これらの性質の中でも、特にwideningしないリテラル型になることが有用。
// string[]型
const namesArray1 = ["sato", "tanaka", "suzuki"];
// readonly ["sato", "tanaka", "suzuki"]型
const namesArray2 = ["sato", "tanaka", "suzuki"] as const;
as const
はこの性質を活かして値から型を作るのに使われる場面がある。先程の例のnamesArray1とnamesArray2を比べると、namesArray2の方が3種類の文字列リテラル型が現れ、ただのstringに比べて情報量が増えている。
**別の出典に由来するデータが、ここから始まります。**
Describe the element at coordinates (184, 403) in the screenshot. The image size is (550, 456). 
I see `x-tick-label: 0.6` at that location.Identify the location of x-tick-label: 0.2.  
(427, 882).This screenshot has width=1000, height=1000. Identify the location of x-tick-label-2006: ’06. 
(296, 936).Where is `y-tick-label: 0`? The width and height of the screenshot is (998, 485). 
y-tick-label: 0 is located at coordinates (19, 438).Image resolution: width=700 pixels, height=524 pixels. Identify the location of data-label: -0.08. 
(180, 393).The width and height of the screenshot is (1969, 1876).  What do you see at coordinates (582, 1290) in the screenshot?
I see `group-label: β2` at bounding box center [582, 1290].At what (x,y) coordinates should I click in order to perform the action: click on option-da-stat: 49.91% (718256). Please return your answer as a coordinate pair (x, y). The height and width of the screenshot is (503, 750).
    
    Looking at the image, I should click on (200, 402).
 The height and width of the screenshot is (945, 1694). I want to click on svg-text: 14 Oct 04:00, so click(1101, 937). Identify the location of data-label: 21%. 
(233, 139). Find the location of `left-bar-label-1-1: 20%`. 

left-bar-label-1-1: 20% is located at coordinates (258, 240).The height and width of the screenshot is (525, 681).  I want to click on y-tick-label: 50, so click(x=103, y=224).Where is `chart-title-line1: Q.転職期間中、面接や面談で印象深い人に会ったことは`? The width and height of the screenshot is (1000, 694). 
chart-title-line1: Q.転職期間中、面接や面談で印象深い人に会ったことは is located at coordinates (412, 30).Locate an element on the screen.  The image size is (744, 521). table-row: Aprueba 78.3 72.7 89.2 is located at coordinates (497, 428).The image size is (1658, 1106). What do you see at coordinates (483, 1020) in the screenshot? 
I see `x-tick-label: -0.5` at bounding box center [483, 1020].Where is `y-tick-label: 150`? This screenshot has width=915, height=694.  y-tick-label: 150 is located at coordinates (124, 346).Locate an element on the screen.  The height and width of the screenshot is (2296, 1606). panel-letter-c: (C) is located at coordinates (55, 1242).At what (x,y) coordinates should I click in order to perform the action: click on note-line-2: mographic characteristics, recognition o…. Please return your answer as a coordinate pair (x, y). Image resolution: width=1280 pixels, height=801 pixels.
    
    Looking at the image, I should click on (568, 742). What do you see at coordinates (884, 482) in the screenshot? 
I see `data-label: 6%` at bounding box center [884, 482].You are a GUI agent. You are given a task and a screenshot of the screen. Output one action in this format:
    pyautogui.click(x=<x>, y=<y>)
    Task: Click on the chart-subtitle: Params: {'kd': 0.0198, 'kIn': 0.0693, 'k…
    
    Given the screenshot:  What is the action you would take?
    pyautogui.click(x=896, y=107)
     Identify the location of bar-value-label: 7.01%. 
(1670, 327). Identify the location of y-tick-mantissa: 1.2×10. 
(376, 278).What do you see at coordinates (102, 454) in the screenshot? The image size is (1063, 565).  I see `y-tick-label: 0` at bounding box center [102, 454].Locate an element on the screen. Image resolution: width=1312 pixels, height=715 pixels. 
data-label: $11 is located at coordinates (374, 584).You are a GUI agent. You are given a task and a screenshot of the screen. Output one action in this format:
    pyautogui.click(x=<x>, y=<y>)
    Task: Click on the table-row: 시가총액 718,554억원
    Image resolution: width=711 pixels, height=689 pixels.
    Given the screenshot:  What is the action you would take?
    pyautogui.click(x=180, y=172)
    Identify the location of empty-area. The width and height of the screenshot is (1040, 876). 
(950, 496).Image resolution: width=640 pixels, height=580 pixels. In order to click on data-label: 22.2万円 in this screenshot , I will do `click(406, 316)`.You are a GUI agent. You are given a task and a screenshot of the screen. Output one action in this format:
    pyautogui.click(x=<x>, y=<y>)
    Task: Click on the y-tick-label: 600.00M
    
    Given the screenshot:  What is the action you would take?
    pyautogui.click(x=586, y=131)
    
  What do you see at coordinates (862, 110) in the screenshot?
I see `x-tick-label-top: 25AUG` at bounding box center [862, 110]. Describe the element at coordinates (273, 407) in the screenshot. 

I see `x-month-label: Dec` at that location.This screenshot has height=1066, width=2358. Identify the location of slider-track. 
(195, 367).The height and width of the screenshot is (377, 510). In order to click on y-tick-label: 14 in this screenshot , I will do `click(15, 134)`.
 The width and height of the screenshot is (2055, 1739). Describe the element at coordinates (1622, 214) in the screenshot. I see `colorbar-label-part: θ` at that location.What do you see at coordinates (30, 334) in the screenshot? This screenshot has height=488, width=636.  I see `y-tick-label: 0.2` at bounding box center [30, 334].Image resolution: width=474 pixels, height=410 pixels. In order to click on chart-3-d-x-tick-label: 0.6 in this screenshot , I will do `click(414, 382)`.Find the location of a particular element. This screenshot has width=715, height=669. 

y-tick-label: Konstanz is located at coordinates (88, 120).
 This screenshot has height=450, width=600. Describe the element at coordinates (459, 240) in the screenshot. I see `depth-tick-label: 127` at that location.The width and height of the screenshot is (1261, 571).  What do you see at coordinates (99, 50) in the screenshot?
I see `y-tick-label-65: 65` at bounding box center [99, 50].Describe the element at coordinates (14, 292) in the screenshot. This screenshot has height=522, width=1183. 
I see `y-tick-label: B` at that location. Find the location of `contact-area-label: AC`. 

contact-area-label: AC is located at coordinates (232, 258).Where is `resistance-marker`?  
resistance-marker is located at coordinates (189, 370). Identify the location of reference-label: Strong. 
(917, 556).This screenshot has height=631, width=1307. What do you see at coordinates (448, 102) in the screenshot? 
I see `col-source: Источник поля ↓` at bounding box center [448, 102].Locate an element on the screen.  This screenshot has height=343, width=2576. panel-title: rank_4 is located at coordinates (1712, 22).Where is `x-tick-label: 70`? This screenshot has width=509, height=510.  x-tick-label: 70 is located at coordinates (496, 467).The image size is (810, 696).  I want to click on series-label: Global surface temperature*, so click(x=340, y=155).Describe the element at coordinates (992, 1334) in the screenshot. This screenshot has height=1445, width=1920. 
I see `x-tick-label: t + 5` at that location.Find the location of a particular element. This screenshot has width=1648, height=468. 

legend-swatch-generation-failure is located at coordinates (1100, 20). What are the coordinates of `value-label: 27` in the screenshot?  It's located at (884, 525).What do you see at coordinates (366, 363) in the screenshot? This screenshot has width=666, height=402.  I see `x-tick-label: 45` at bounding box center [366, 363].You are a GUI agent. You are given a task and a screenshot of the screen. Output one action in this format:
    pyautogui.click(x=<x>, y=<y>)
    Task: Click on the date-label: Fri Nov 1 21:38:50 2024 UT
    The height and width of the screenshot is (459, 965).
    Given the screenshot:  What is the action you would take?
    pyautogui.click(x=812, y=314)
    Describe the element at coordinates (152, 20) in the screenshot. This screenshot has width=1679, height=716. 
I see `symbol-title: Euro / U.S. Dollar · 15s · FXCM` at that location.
const names = ["sato", "tanaka", "suzuki"] as const;
// type Name = "sato" | "tanaka" | "suzuki"
type Name = (typeof names)[number];
素となるデータをas const
で定義してwideningされていないリテラル型のユニオン型を作る。それをtypeofを使って型にしている。
ユーティリティ型
typescriptにはmapped types
やconditional types
といった高度な機能があり、それらにより可能になった操作の中でも特に有用なものが、ユーティリティ型として標準ライブラリに用意されている。
mapped types
やconditional types
はかなり複雑らしいので、凡人はユーティリティ型を利用できれば十分そう。